Every day I tell myself that I am going to be better today, that I am going to finally get a handle on the areas in which my life is tail-spinning. I turn to books as often as I can, reading snippets in between changing diapers and running after toddlers who create chaos everywhere they go. I read Ryan Holiday as he talks about the ancient Stoics and how they spent so much of their energy striving to live a life of simplicity and courage and discipline. I read James Clear as he talk about how to form habits that will improve our lives. I read Mel Robbins as she talks about how to move past the point of simply wanting motivation and actually taking action in the difficult moments. I read Steven Pressfield as he talks about the many ways Resistance takes form in our lives. I read Benjamin Hardy as he talks about imagining our future self and acting in ways that will help us become that person.
And yet.
And yet, some days, many days, I feel no closer to being the person I want to be. I feel no closer to living courageously or forming good habits or acting beyond my own sporadic motivation or fighting the Resistance in my life.
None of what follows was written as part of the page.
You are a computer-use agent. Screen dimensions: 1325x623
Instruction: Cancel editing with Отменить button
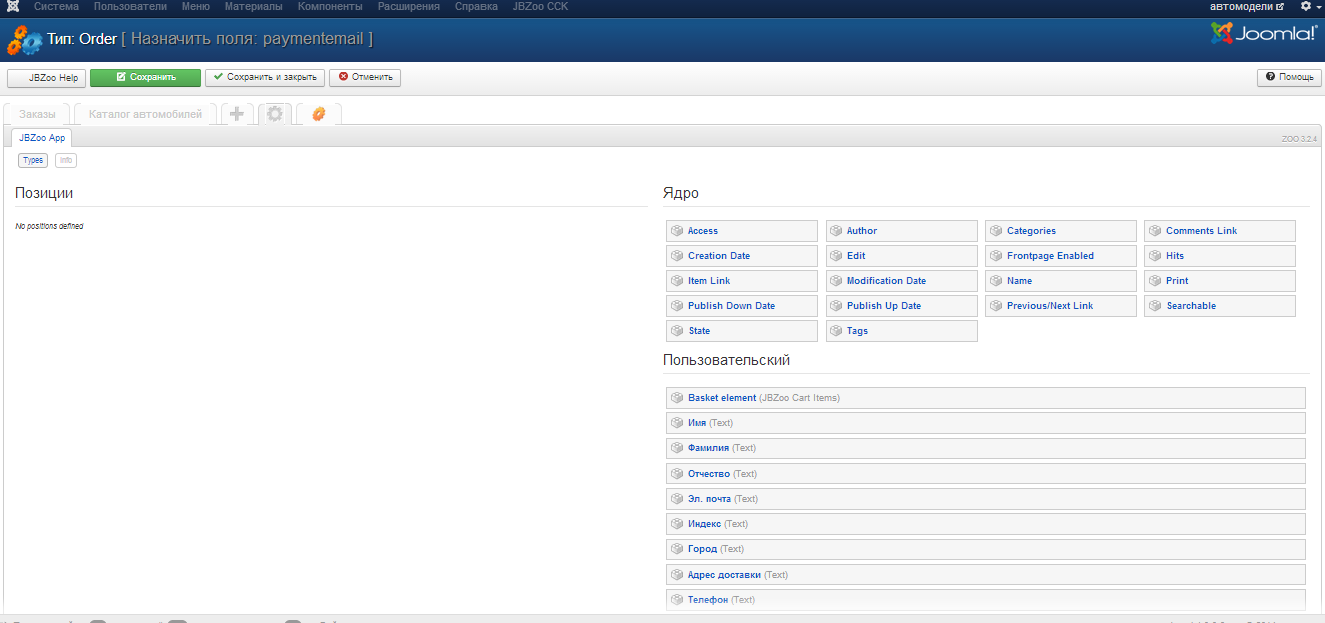pos(365,77)
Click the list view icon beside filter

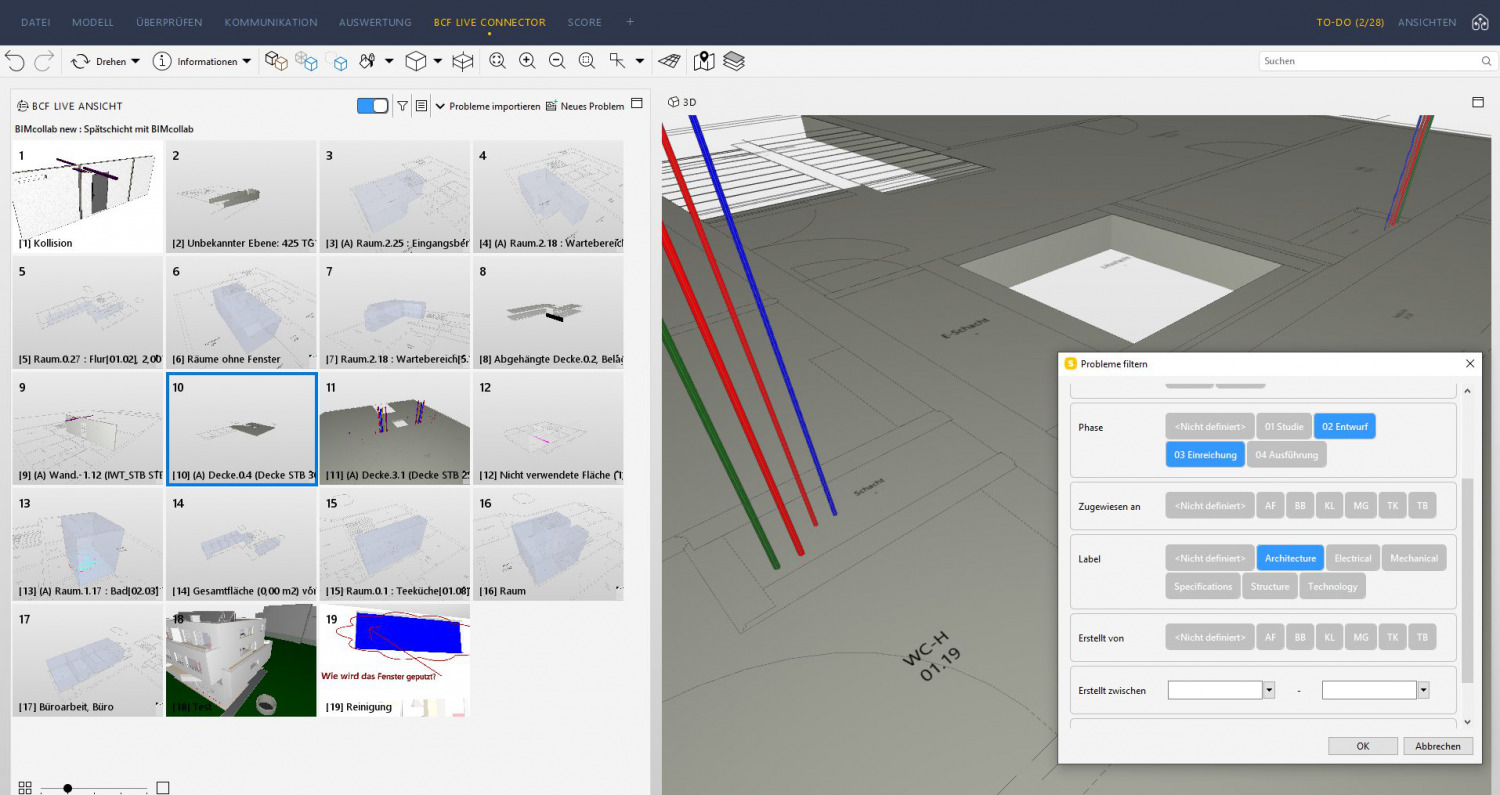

Many days, I lose my temper and I feel drained and I wish for more time to myself. Many days I eat chocolate when I should eat salad. Many evenings I watch Netflix when I should be writing. Many days I express impatience when I should take an extra breath and smile.
Still, the fact remains that I have a choice. And the more I keep that reality in the forefront of my mind, the more I focus on that ability to chose, the more I hope to make the good choices. Even though many days it doesn’t feel like I am making progress, surrounding myself with great thinkers and making the effort to do even a little bit to strive toward my better self is a step. A tiny little step that will move me in the right direction instead of in the wrong one.
One other fact that remains (one that I often wish were not true, and perhaps didn’t used to believe) is that pushing through difficult moments will always be hard. For the rest of my life, for the rest of your life, making the better choice, the right choice, will be harder than making the easy choice. Striving for better will always be hard. It is supposed to be hard. When I was young, I don’t think I understood that concept. I thought you took those three weeks or five weeks to build a new habit and boom, you were done. Easy pease. The thing is, even if you master one habit, one dietary change, one art, there will be others. There will always be another one to work on and get better at and master. There will always be struggle in life and it is meant to be that way.
The key is to remember that our greatest strength is our ability to choose how we will show up to the struggle.